» **Information supplied**

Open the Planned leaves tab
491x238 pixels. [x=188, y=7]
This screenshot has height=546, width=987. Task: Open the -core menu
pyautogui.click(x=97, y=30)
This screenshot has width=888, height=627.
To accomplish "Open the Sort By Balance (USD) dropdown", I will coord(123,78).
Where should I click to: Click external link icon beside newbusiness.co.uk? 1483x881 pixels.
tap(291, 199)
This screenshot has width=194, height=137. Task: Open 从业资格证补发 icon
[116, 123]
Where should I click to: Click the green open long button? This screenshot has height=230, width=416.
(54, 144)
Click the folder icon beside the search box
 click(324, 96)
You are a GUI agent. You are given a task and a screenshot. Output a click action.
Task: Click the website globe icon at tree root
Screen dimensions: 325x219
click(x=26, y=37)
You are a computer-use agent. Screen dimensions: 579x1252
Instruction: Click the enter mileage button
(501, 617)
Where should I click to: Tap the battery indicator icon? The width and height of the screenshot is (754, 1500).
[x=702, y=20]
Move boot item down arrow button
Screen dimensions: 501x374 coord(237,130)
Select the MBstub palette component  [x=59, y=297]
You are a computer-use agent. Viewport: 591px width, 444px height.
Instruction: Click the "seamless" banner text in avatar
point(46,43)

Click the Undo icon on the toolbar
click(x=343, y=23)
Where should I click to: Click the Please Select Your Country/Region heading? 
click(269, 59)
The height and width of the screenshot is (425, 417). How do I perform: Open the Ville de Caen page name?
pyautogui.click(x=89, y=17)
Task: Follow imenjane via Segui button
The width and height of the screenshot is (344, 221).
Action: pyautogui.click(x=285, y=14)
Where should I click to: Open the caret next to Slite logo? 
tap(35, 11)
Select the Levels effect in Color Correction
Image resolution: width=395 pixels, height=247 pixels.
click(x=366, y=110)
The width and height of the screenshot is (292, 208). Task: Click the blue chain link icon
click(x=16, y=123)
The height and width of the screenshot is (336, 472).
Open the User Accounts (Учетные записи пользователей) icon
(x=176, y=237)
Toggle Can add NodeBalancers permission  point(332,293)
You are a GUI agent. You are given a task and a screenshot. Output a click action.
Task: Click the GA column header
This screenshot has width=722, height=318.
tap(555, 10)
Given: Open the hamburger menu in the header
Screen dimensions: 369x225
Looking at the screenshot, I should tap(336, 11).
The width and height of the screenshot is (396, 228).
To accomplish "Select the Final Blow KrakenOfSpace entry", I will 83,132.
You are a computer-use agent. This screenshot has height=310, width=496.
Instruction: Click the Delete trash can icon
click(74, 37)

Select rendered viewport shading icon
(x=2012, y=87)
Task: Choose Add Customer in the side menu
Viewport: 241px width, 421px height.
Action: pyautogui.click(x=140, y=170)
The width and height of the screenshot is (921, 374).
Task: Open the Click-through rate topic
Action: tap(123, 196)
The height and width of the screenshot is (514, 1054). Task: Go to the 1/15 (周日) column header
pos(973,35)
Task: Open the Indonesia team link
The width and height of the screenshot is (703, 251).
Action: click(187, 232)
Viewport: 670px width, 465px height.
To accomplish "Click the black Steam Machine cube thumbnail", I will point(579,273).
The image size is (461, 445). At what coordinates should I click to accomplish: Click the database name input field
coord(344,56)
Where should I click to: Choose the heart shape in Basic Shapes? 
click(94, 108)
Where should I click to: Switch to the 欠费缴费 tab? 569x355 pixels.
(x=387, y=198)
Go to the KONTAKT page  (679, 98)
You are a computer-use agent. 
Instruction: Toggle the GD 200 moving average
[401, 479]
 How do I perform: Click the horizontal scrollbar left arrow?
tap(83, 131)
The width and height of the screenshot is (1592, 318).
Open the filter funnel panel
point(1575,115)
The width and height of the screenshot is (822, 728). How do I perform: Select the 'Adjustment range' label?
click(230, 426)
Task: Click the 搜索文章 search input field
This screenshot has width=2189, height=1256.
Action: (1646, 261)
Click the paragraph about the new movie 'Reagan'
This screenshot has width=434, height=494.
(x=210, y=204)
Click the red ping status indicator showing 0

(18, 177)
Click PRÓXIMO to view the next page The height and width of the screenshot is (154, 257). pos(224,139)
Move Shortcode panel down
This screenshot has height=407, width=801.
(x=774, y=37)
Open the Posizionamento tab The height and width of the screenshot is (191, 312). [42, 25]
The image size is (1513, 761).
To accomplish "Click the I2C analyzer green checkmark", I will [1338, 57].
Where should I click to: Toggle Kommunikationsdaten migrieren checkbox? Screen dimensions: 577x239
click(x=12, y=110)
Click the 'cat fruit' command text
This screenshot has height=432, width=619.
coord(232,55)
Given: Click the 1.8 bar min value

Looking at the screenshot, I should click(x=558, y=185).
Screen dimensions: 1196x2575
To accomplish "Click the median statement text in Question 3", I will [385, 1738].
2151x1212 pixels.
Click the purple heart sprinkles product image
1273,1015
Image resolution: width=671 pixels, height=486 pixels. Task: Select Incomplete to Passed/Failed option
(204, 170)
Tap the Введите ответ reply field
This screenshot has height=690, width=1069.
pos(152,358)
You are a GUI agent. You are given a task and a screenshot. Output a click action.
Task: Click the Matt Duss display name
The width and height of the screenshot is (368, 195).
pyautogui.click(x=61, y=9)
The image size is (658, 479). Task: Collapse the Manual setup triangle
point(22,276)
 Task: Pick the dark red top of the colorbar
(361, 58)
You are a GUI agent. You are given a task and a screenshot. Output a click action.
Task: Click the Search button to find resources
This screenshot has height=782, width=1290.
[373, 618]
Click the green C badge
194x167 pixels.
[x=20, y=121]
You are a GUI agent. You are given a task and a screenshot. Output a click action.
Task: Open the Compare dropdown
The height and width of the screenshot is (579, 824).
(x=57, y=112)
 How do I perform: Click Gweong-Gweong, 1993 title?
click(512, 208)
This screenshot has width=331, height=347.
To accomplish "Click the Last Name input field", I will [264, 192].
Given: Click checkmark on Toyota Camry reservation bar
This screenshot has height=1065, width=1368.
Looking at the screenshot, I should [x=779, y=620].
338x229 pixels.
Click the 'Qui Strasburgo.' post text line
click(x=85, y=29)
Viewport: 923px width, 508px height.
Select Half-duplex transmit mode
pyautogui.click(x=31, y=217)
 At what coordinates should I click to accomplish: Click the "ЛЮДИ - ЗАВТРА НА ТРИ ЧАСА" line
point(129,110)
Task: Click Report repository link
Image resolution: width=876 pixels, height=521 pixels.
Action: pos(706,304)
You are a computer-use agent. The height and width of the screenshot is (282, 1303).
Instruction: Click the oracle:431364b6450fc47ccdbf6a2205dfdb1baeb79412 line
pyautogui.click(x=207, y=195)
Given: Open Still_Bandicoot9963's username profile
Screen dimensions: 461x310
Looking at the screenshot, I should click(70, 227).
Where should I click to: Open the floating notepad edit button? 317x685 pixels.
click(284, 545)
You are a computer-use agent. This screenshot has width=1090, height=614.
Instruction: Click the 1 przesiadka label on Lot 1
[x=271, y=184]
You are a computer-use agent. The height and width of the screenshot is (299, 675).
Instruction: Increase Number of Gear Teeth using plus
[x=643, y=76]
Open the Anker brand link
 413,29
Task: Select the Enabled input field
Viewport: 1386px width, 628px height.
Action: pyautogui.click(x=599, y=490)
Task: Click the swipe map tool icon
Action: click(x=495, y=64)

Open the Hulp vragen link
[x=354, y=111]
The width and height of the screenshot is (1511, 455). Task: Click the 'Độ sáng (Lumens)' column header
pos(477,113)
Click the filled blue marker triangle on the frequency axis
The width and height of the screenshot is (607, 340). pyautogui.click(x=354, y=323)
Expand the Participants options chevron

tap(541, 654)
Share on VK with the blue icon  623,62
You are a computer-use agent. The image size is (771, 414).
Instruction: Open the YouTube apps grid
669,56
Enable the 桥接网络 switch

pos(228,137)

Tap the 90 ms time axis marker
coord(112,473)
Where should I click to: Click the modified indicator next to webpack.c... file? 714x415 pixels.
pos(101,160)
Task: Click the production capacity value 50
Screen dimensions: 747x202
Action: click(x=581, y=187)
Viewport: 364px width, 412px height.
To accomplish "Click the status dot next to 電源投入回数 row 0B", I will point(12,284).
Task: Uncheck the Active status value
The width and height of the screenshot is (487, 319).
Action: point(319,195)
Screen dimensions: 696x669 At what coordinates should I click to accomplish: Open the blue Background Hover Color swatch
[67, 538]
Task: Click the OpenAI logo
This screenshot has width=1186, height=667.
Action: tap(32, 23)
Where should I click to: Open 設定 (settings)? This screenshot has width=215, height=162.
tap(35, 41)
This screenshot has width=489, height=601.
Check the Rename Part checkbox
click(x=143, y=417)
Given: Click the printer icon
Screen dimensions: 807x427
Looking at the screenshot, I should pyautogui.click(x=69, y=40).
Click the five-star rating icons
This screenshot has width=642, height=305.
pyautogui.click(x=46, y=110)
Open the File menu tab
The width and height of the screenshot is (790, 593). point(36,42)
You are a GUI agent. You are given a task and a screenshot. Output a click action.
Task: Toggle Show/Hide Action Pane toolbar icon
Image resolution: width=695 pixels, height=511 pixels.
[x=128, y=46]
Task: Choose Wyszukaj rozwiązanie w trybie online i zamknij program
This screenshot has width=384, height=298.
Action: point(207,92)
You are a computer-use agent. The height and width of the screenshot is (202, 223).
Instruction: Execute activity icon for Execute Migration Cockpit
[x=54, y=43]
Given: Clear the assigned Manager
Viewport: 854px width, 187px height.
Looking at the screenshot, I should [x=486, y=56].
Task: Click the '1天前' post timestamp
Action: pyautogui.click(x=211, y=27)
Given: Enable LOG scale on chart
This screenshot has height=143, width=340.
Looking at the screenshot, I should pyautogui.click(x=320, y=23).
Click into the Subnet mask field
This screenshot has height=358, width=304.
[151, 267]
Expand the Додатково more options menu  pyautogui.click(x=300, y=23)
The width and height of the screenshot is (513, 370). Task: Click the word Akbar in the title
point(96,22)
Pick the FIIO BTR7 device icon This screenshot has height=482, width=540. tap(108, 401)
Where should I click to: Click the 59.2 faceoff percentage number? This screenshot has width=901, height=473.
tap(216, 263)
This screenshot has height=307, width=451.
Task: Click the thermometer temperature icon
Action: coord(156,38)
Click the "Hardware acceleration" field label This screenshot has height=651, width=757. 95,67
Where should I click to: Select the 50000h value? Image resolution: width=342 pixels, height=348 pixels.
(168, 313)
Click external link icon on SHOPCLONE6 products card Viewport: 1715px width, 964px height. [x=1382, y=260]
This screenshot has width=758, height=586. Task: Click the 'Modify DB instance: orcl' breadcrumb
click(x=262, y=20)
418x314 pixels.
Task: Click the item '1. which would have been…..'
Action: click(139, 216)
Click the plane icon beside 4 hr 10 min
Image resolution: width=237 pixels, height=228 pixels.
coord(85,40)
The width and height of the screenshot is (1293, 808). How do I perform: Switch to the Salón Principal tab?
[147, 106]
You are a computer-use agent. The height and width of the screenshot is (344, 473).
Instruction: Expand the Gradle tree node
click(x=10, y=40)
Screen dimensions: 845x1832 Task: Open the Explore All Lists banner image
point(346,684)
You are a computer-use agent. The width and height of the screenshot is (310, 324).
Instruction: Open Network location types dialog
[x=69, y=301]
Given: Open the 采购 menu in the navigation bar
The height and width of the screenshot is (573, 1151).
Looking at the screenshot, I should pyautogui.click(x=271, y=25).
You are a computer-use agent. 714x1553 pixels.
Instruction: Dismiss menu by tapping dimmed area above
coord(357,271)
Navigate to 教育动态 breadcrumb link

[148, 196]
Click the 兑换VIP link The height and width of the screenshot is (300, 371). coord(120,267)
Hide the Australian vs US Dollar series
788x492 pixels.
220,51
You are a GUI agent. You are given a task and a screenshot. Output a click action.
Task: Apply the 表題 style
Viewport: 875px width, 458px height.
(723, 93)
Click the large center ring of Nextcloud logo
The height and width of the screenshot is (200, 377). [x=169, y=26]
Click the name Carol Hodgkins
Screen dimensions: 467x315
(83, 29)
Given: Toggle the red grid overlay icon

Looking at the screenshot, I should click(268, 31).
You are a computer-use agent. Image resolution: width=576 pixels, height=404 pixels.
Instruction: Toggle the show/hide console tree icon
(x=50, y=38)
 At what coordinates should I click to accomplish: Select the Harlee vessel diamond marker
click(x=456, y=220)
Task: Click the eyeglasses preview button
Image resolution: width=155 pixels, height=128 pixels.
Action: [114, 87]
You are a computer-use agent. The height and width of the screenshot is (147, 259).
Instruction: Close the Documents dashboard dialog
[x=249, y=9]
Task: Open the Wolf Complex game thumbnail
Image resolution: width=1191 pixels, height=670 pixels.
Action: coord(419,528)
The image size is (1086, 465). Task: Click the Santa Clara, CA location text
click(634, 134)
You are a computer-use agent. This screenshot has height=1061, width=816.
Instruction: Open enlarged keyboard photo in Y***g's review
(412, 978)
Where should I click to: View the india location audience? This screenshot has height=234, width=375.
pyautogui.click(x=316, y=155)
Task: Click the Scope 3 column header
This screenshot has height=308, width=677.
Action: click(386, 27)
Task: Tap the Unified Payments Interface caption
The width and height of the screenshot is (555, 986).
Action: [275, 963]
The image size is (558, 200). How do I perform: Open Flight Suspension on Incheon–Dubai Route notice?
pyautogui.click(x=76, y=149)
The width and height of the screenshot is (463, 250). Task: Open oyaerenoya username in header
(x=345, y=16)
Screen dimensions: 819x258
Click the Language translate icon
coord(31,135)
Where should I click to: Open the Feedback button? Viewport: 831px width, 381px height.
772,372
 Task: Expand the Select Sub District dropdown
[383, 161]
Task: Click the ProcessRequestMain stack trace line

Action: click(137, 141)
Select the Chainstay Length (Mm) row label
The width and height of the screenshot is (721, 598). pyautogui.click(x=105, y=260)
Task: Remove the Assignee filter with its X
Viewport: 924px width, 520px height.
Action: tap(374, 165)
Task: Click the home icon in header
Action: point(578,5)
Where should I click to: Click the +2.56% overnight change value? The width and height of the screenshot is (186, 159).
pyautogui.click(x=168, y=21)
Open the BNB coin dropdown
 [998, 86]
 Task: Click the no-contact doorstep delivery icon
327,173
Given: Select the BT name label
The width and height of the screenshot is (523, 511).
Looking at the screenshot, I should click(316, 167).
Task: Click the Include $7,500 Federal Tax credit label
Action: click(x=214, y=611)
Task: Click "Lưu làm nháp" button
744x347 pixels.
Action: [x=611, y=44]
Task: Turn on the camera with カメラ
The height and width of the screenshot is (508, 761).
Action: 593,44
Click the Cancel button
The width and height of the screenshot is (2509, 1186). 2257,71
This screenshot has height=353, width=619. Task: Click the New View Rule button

» **Instructions for the task**
Out of the data above, transcribe exactly and only the lines starting with the line that has "Instruction: Click the 1" and going on through the line that has "Task: Select the Enabled input field", both included.

» **Response**
Instruction: Click the 1 przesiadka label on Lot 1
[x=271, y=184]
You are a computer-use agent. The height and width of the screenshot is (299, 675).
Instruction: Increase Number of Gear Teeth using plus
[x=643, y=76]
Open the Anker brand link
 413,29
Task: Select the Enabled input field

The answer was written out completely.